The property-based test exposed another bug; this can be reproduced in the following way: $ touch empty-file $ jj commit -m "add non-executable file" $ jj split ...then select the file mode change interactively and give the split-off change a name. Since all the changes have been selected, one would expect the first part to contain the file mode change and the second part to be empty, but in fact: First part: nrkmknyr 785bfe6e (empty) bla Second part: qmwwknqx b5a92967 (no description set) Doing the equivalent thing non-interactively has the expected result: $ jj undo $ jj split empty-file Warning: All changes have been selected, so the second commit will be empty First part: nrkmknyr 3f156f9e first Second part: zlurmpxm 06e24b2d (empty) (no description set) This problem only occurs when the file is empty. When the file mode of an empty text file changes, scm-record produces `SelectedContents::Unchanged`, even though there is a change that needs to be addressed. AFAICT, empty files are the only situation where `Unchanged` is produced. If the file mode of a non-empty file is changed, `SelectedContent::Text` is produced, even though the file itself has not changed and does not have to be written to the store. With the current semantics, IMHO `Unchanged` is a little misleading and acts more like an `Empty`. Knowing this, it is possible to fix the bug by just writing an empty file. However, this is a little wasteful to have to write the file blob anew when it hasn't changed (both when the file is empty or not). It would be nicer to have scm-record report an actual `Unchanged` (also when a non-empty file hasn't changed) and to have some way to update the executable flag in `MergedTreeBuilder` rather then having to provide a new value from scratch.

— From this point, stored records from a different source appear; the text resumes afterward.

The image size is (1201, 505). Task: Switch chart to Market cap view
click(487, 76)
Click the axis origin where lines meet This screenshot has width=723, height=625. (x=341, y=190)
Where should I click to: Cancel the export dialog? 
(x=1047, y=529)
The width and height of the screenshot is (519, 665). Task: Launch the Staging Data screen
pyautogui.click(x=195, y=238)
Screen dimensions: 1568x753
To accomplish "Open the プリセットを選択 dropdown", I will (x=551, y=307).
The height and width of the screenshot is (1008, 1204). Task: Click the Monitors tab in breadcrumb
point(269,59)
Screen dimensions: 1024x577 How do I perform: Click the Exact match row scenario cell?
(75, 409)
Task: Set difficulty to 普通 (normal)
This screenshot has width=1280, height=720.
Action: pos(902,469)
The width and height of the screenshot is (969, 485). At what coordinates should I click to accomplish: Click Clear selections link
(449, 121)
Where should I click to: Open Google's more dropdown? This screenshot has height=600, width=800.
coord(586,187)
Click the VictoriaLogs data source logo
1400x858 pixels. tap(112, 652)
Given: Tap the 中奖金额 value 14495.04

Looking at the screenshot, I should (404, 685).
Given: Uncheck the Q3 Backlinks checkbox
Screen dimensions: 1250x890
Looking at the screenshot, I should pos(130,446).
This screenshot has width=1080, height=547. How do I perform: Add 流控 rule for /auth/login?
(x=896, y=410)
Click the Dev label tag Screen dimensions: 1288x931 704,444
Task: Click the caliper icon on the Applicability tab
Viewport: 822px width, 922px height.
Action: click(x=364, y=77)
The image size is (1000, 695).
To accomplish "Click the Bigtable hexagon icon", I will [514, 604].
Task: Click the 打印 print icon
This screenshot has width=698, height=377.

yuja · 2025-05-05T01:43:53Z

lib/src/tree_builder.rs

+                        tree.remove(basename);
+                    }
+                    None => {}
+                },


Can you move this to caller? As you said, I think this is the problem of scm_record. It's better to insert a workaround in the integration layer, not in the lower-level API.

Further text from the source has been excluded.